WRITTEN REQUEST - Reproduce all of the data below word for word, without changing anything.

LISTED RECORDS -
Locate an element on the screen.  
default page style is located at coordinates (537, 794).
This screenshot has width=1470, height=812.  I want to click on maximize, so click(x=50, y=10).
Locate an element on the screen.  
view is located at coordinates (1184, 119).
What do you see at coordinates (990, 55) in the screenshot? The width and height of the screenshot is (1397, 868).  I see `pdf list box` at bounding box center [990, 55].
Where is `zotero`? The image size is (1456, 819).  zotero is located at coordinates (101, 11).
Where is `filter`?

REPLY TO THE TASK -
Locate an element on the screen.  
default page style is located at coordinates (537, 794).
This screenshot has width=1470, height=812.  I want to click on maximize, so click(x=50, y=10).
Locate an element on the screen.  
view is located at coordinates (1184, 119).
What do you see at coordinates (990, 55) in the screenshot? The width and height of the screenshot is (1397, 868).  I see `pdf list box` at bounding box center [990, 55].
Where is `zotero`? The image size is (1456, 819).  zotero is located at coordinates (101, 11).
Where is `filter`?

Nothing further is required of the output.